● How to complete this task
Among the entries below, please repeat exactly and only the lines from the line containing "You are a computer-use agent." to the line containing "Instruction: Click the", both lines included.

● Input records
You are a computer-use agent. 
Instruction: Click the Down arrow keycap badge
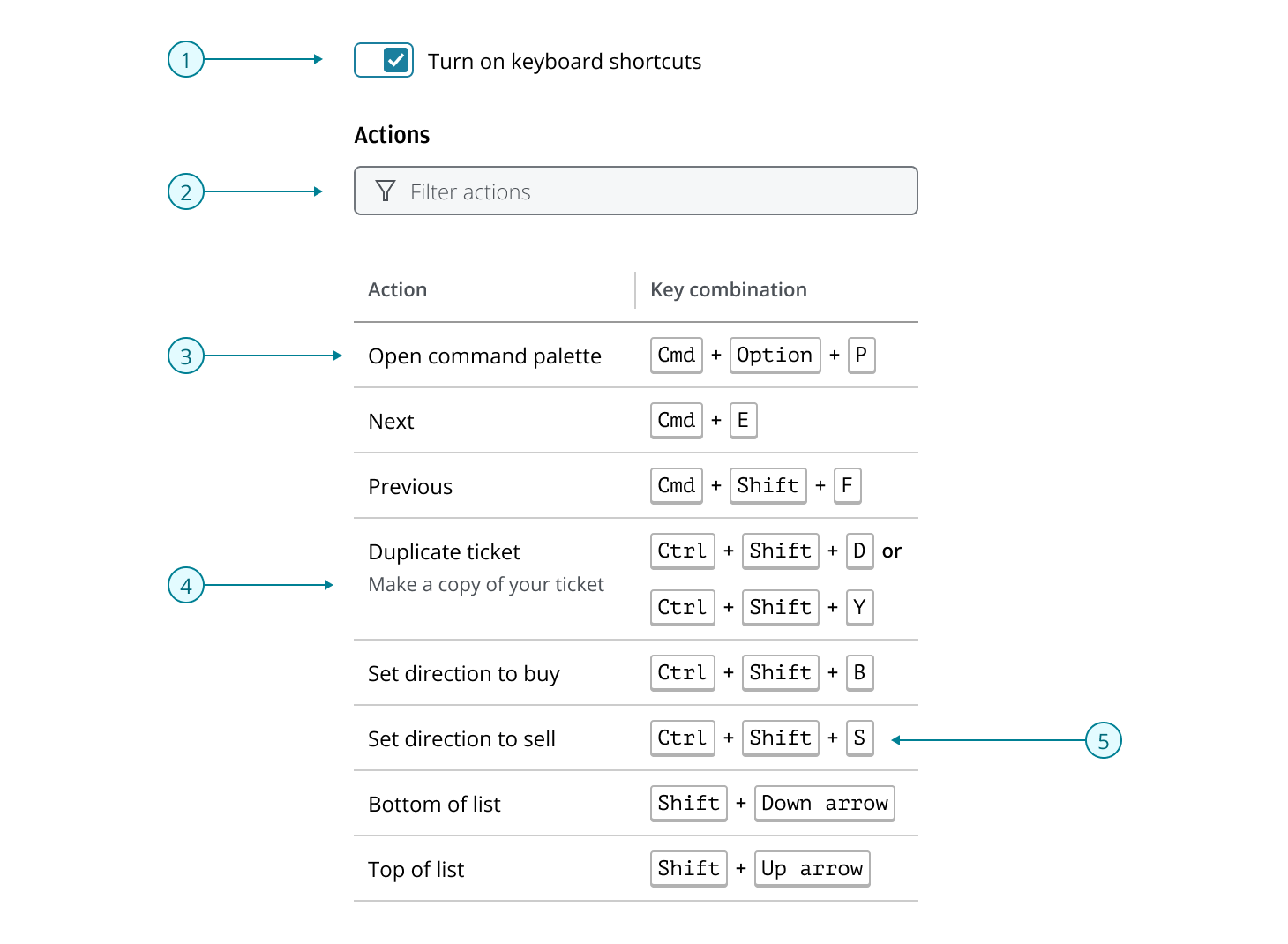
==
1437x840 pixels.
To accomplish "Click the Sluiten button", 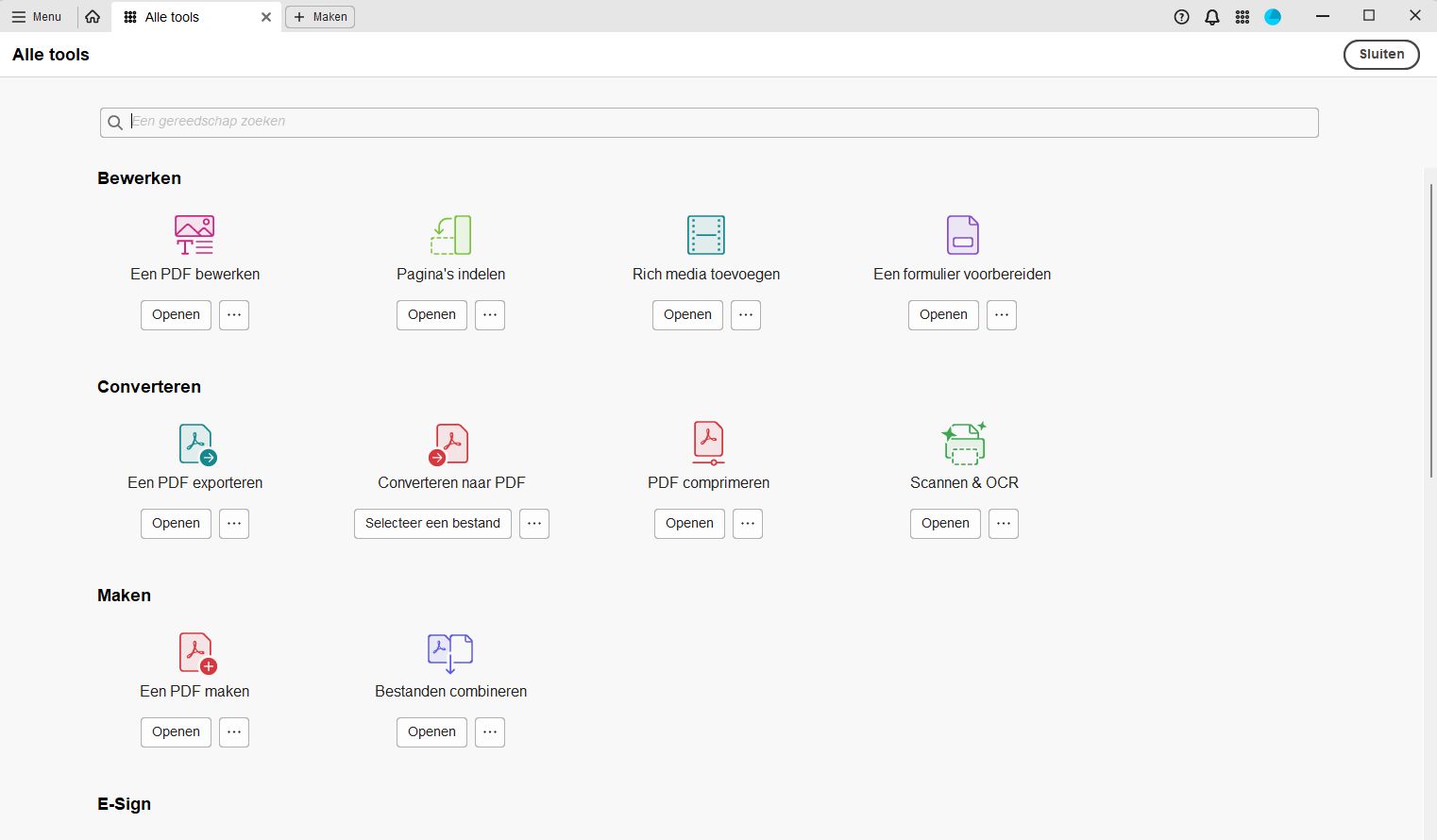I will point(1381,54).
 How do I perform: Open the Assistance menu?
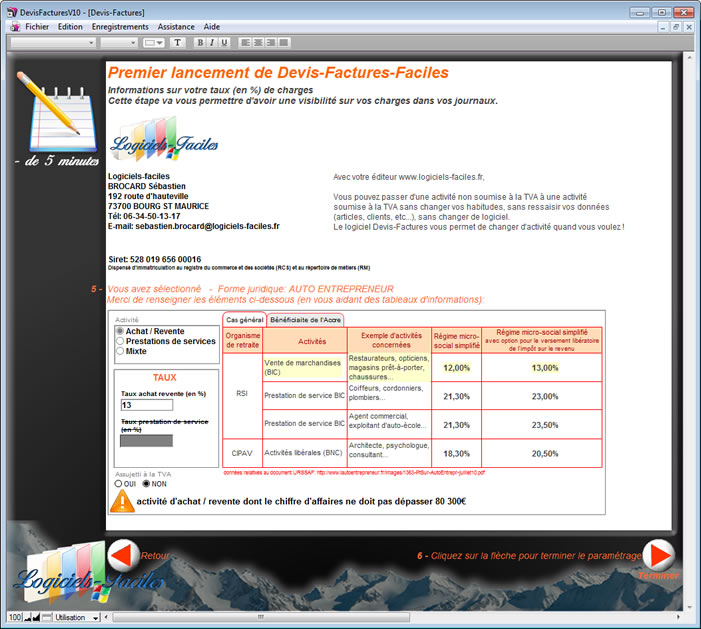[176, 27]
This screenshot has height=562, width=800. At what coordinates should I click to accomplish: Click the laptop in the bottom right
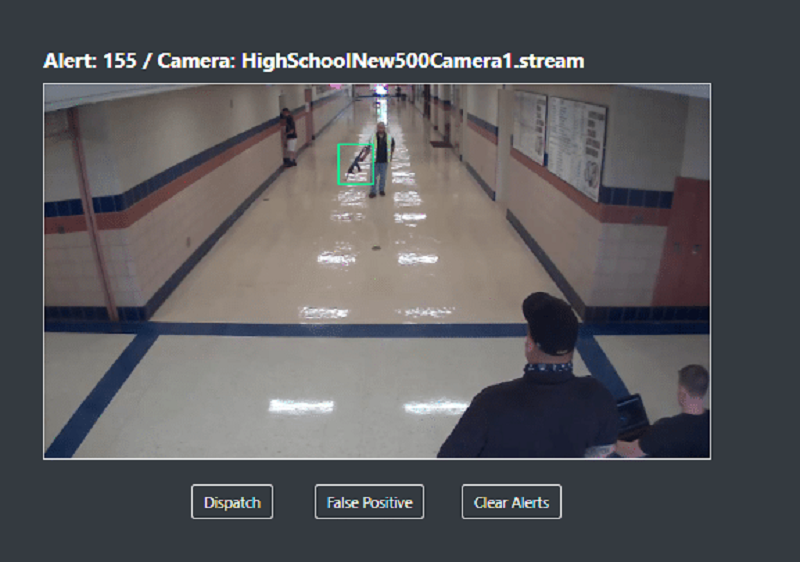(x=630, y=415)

● Answer to this problem
You are a computer-use agent. 
Instruction: Click the Down arrow keycap badge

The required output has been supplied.